A simple model of service composition is illustrated in Figure 44.
Figure 44 Simple model of service composition ("public” composition).
Here, Service A is a composite service that has an exposed interface IServiceA that is available to the Consumer Agent component and relies on two other service components in its implementation. The Consumer Agent does not know that atomic Services B and C are used by Service A, or whether they are used in serial or parallel, or if their operations succeed or fail. The Consumer Agent only cares about the success or failure of Service A. The exposed interfaces of Services B and C (IService B and IServiceC) are not necessarily hidden from the Consumer Agent; only the fact that these services are used as part of the composition of Service A. In this example, there is no practical reason the Consumer Agent could not interact with Service B or Service C in some other interaction scenario.
It is possible for a service composition to be opaque from one perspective and transparent from another. For example, a service may appear to be a single service from the Consumer Agent’s perspective, but is transparently composed of one or more services from a service management perspective. A Service Management Service needs to be able to have visibility into the composition in order to properly manage the dependencies between the services used in constructing the composite service—including managing the service’s lifecycle. The subject of services as management entities is described and modeled in the Owning Service Oriented Architectures View of this Reference Architecture and will not be further elaborated here. The point to be made here is that there can be different levels of opaqueness or transparency when it comes to visibility of service composition.
Services can be composed in a variety of ways including direct service-to-service interaction by using programming techniques, or they can be aggregated by means of a scripting approach that leverages a service composition scripting language. Such scripting approaches are further elaborated in the following sub-sections on service-oriented business processes and collaborations.

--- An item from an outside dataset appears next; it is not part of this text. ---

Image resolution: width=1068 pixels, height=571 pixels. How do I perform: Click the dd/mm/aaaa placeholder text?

The concepts of business processes and collaborations in the context of transactions and exchanges across organizational boundaries are described and modeled as part of the Service Ecosystem View of this Reference Architecture (see Section 3). Here, we focus on the belief that the principle of composition of services can be applied to business processes and collaborations. Of course, business processes and collaborations traditionally represent complex, multi-step business functions that may involve multiple participants, including internal users, external customers, and trading partners. Therefore, such complexities cannot simply be ignored when transforming traditional business processes and collaborations to their service-oriented variants.

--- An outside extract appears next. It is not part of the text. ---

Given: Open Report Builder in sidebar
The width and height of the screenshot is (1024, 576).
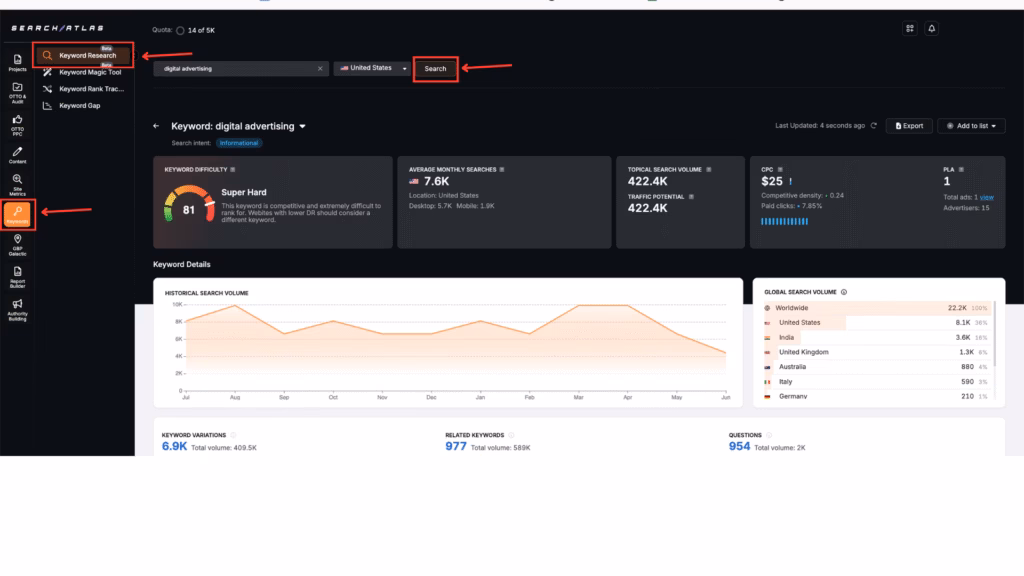Looking at the screenshot, I should [18, 274].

Business processes are comprised of a set of coherent activities that, when performed in a logical sequence over a period of time and with appropriate rules applied, result in a certain business outcome. Service orientation as applied to business processes (i.e., “service-oriented business processes”) means that the aggregation or composition of all of the abstracted activities, flows, and rules that govern a business process can themselves be abstracted as a service [BLOOMBERG/SCHMELZER].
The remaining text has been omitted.